I’ve had the opportunity to work in many different areas of the dental industry, but one thing remains constant throughout: the importance of mentorship. I’ve had many mentors throughout my career, and all of them provided a different lesson for my professional development. They helped me cultivate my leadership, motivation, and sales skills; they helped me better understand complex topics, break them down, and be able to teach them to others; and they helped me keep an open mind and embrace new perspectives.

As I went from 15 years in chairside hygiene to pharmaceutical sales to hygiene leadership, I worked with my mentors to become the best version of myself, which is what led me to my dream career in the world of dental service organizations (DSOs). There were, and still are, many misconceptions about the DSO model.

I had the good fortune to work for Aspen Dental, a company that’s truly focused on breaking down barriers so that patients have access to the highest quality care using the latest technology, all at an affordable price. My dream career involved leading hygiene teams and the individual hygienists in the DSO space to practice at the top of their scope and be proud of the service they provided. By elevating the hygienists, all providers were motivated to deliver a higher quality of care.

I embraced lifelong learning

My top piece of advice to both new and established hygienists is to stay curious and be a lifelong learner. We tend to get stuck in our ways as we age, but if you can recognize your blind spots and stay open to new ideas and technology, you won’t get left behind.

Be proud of your education, who you are as a health-care professional, and the incredible service you provide. Continue to grow in your career by seeking mentors with expertise in many different areas. Be open to mentorship from any direction; some of my greatest mentors were years younger than me.

In turn, become a mentor yourself. You learn so much about your field and yourself when you mentor others, and mentorship helps you find the fun in what you do. There will certainly be ups and downs, but overcoming those challenges will make you better.

Together we are better

I’ve learned so much during my 42 years, but one of my biggest aha moments came when I realized that together, we are better. Dentistry is not meant to be practiced in silos, and a single private practice model is so limiting to professional growth. This is why I love the DSO model—I’ve had the amazing opportunity to work with some of the best and brightest in the profession.

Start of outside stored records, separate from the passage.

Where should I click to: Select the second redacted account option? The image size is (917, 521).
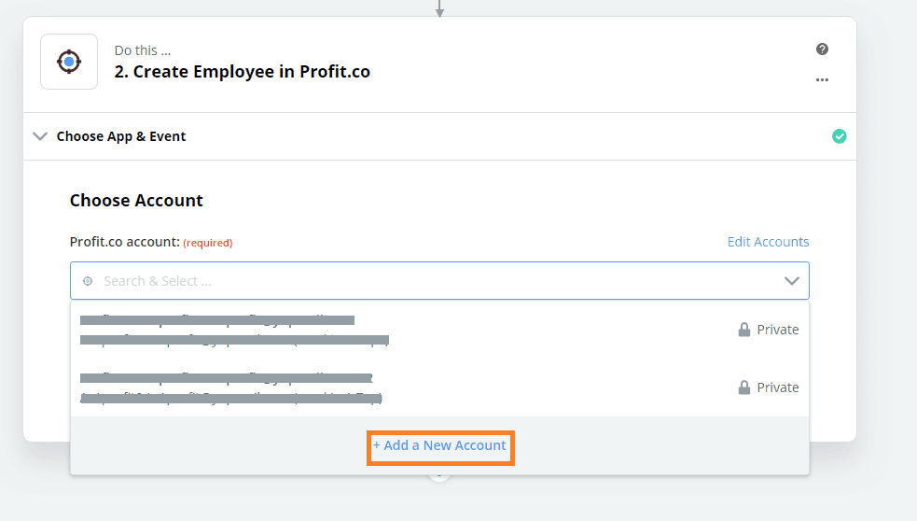point(439,387)
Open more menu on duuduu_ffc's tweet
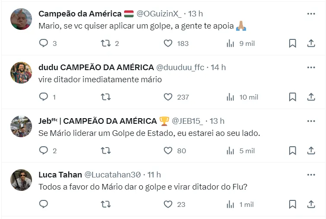This screenshot has height=219, width=326. (311, 68)
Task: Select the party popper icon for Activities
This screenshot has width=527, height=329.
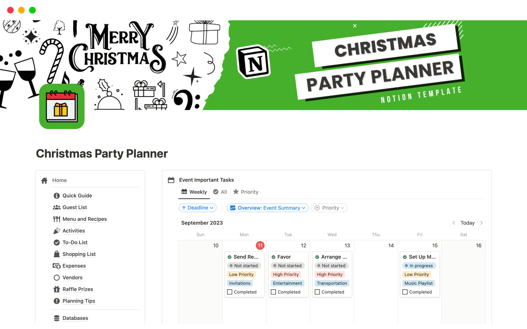Action: coord(57,231)
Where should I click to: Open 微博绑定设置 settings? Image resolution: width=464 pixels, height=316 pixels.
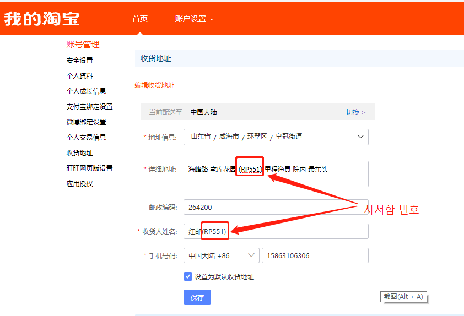(86, 122)
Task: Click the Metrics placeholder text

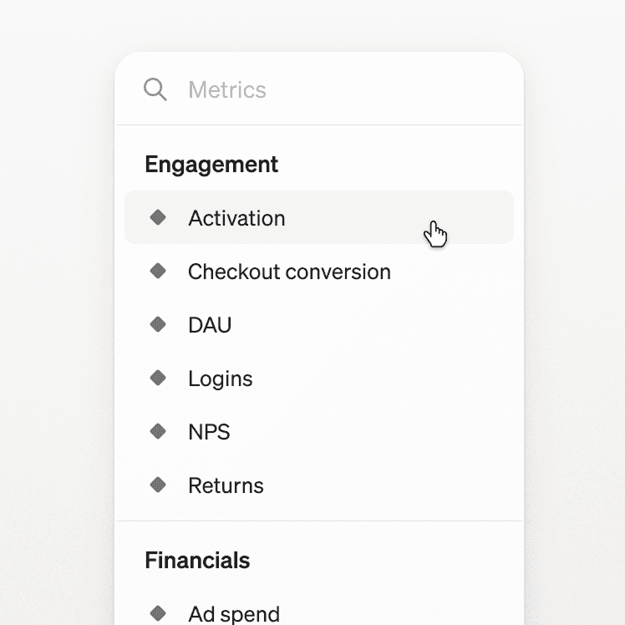Action: click(227, 89)
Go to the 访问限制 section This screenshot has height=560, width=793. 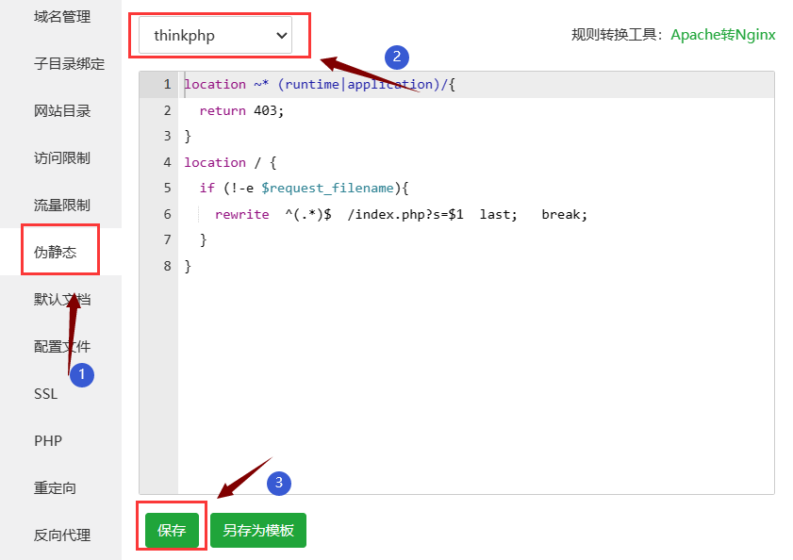[61, 158]
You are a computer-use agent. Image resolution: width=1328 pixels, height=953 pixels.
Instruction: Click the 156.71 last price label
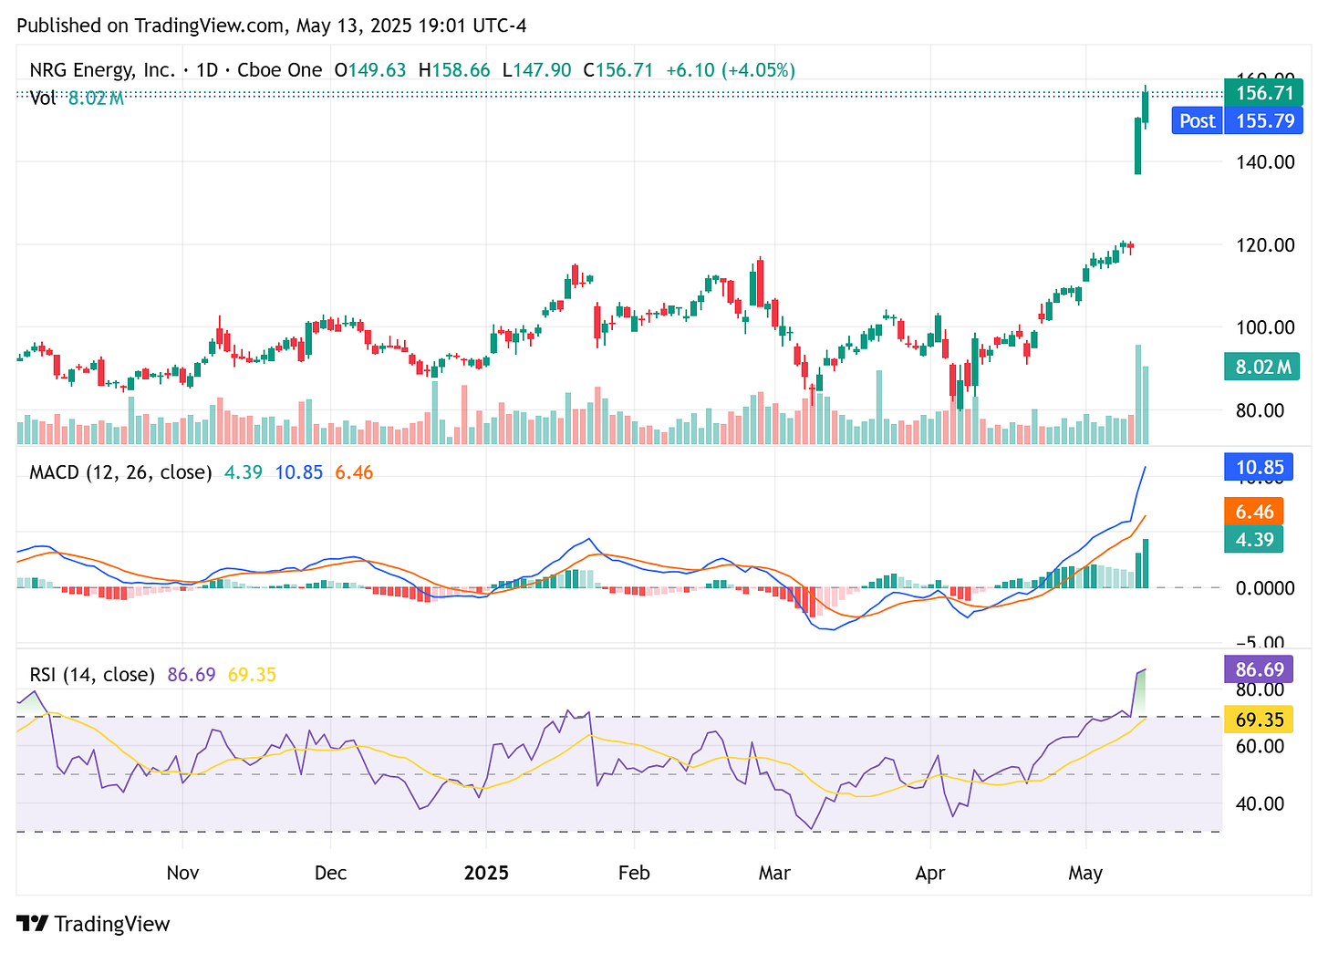1262,92
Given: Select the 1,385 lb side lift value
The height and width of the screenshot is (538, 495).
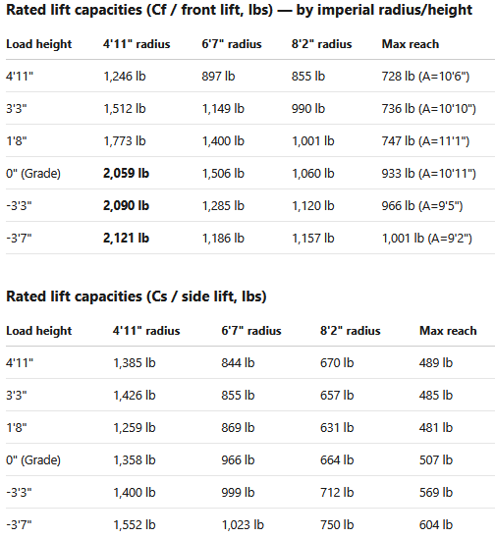Looking at the screenshot, I should [x=135, y=363].
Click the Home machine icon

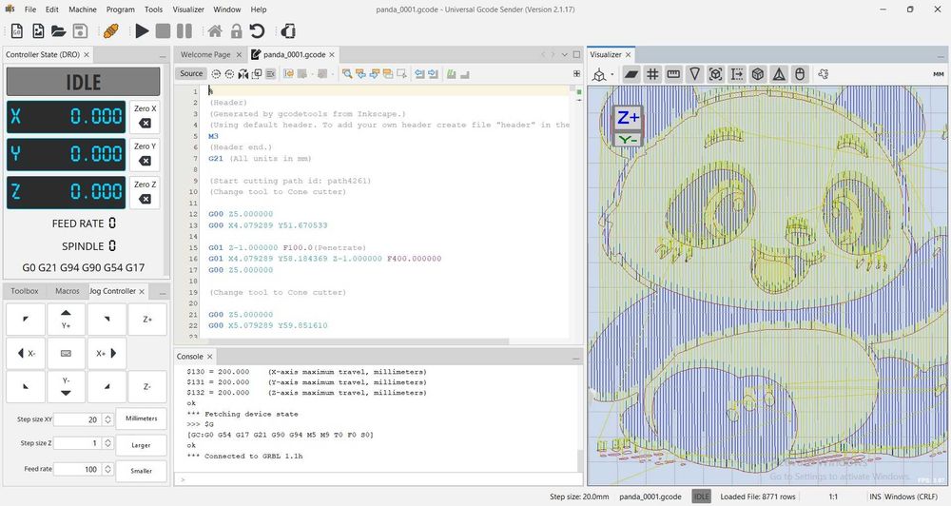pos(214,31)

Whether you’re embracing new technology, learning new techniques, accepting mentorship, or mentoring others, stay curious, work together, and remember why we entered the dental field in the first place: to provide the best possible care to as many patients as we can.

Jan LeBeau, RDH, is the recently retired vice president of hygiene support at Aspen Dental. She worked in the dental field for 42 years, cultivating her experience in business development, training, sales and marketing, and hygiene management.